- INPUT MATERIAL
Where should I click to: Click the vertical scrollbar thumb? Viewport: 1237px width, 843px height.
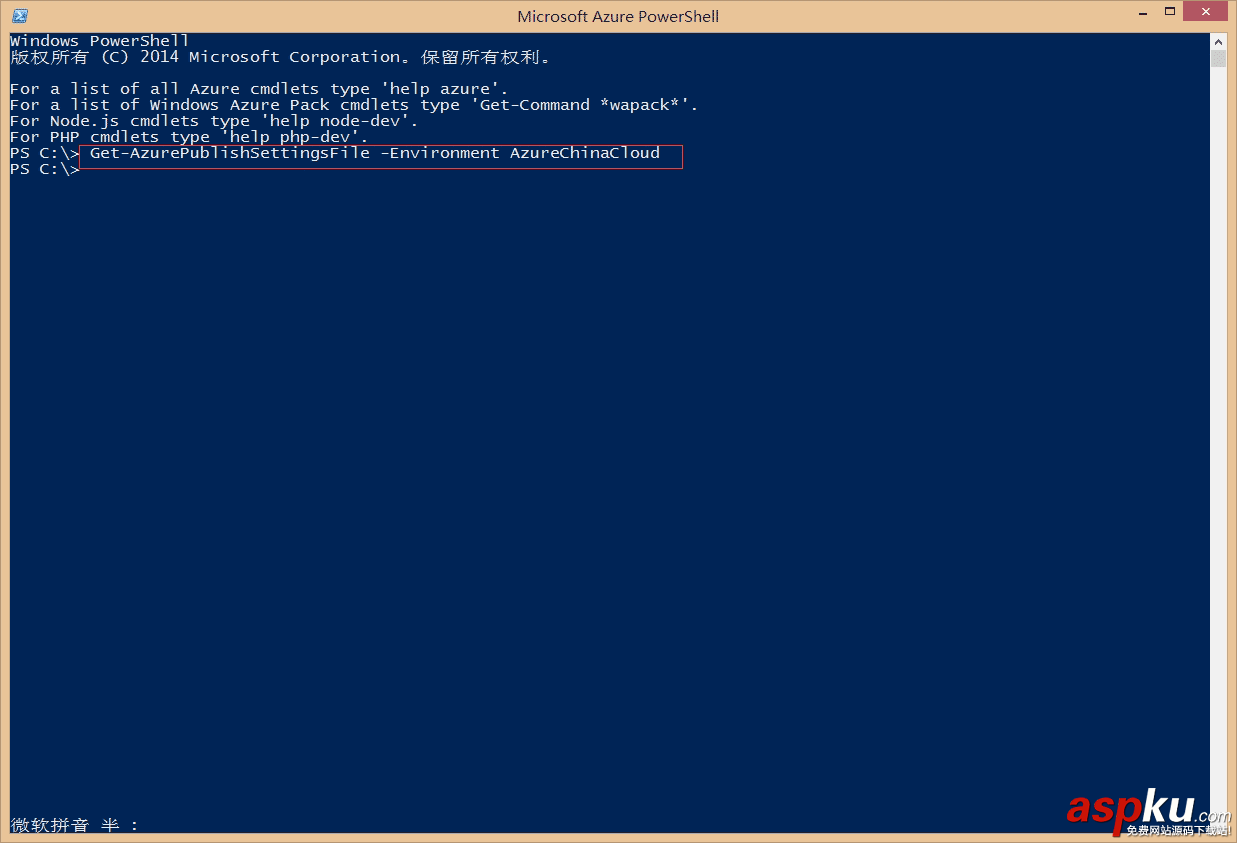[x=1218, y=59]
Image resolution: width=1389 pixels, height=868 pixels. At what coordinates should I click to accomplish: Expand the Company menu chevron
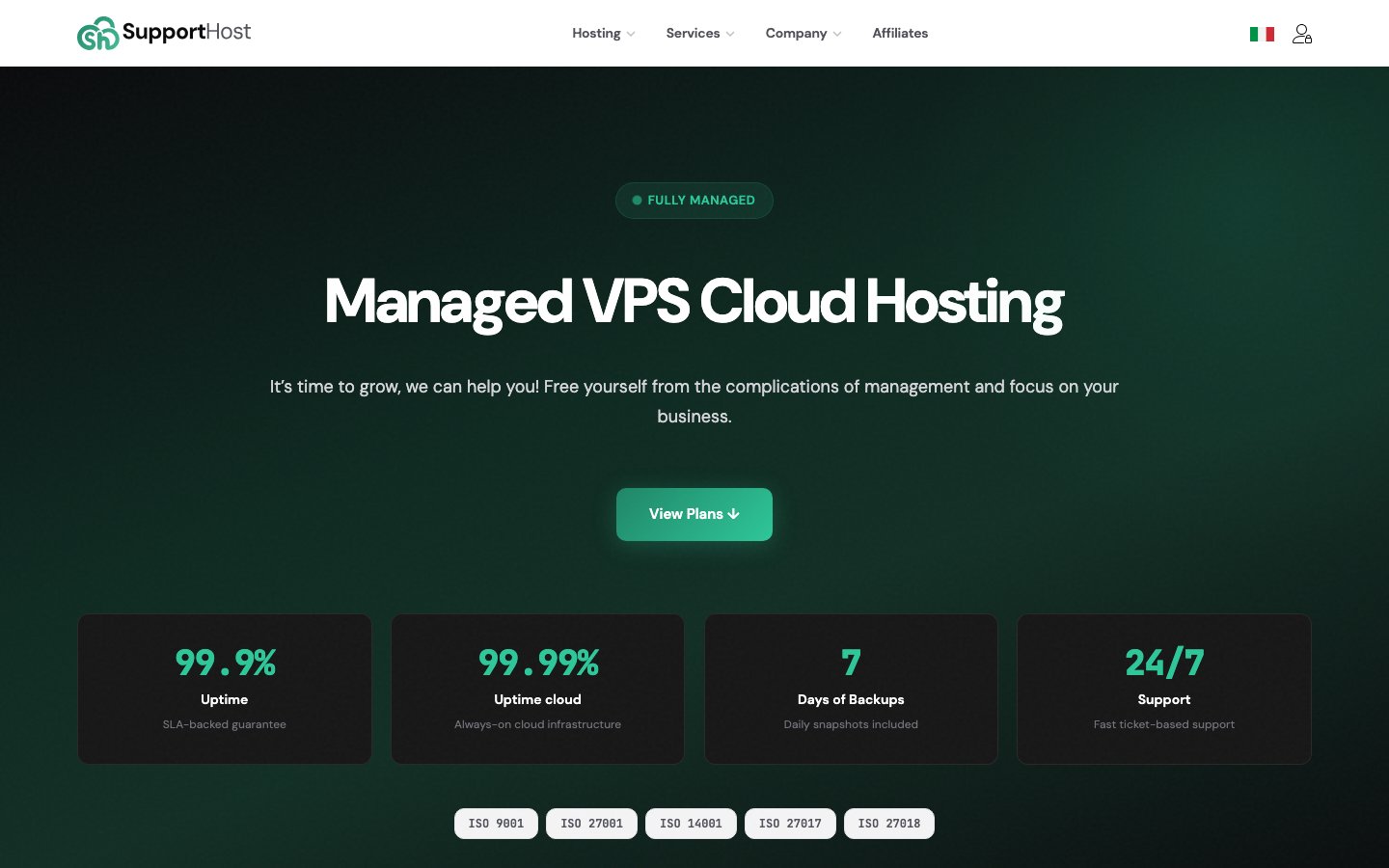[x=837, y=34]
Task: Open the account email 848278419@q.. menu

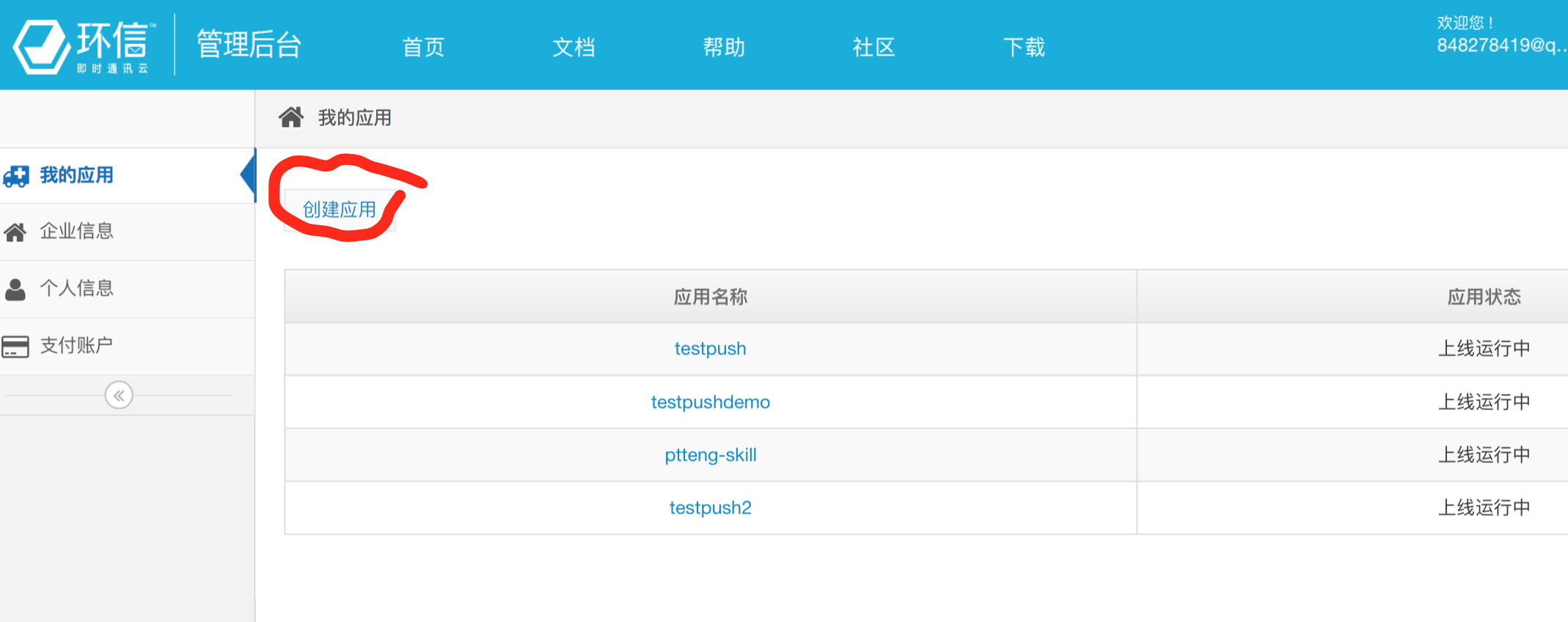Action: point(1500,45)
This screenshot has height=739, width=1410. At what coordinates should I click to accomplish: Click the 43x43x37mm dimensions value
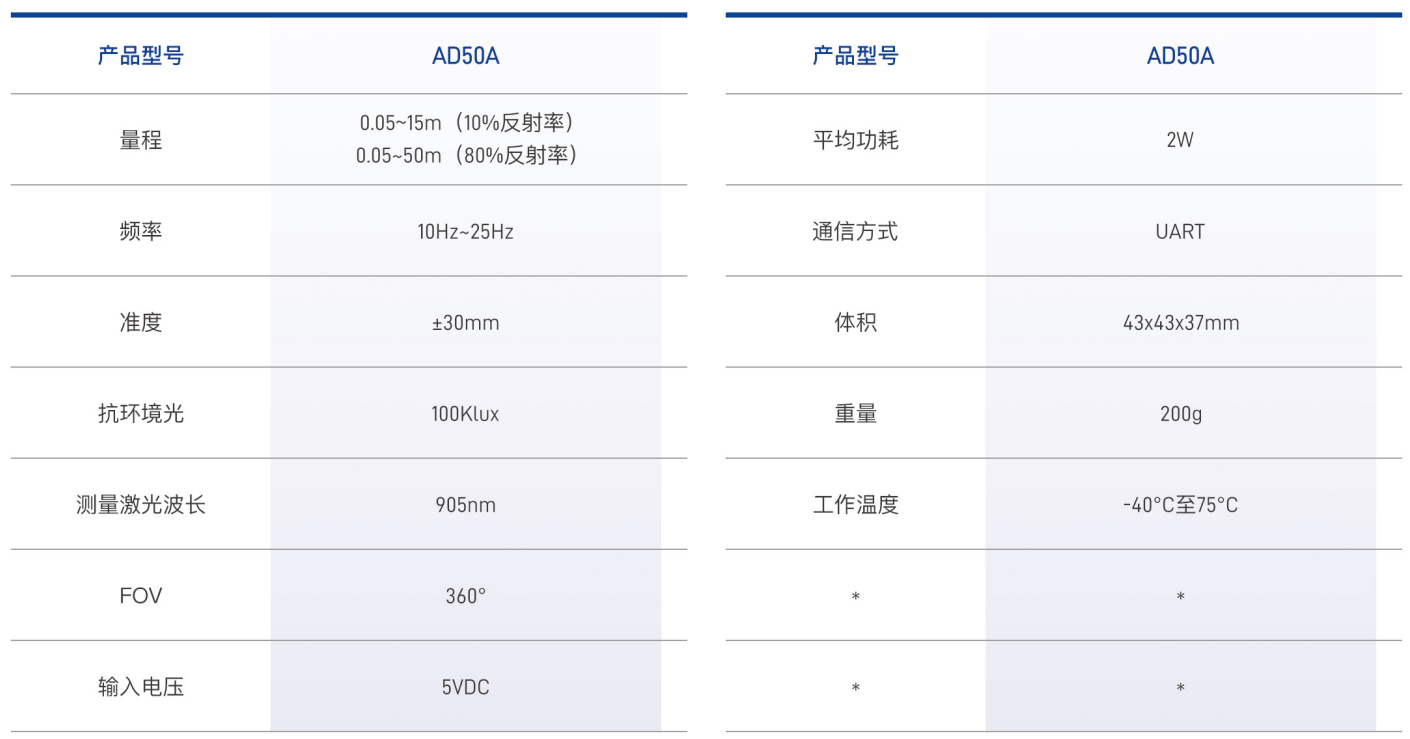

- WHAT IS BEING ASKED
Print the listing word for word but skip its pictures.

- OUTPUT
Where should I click to: Click the vertical scrollbar thumb? Viewport: 1237px width, 843px height.
[x=1218, y=59]
Image resolution: width=1389 pixels, height=868 pixels. At what coordinates should I click to accomplish: Expand the Company menu chevron
[x=837, y=34]
Task: Open the account email 848278419@q.. menu

Action: point(1500,45)
This screenshot has height=739, width=1410. At what coordinates should I click to accomplish: Click the 43x43x37mm dimensions value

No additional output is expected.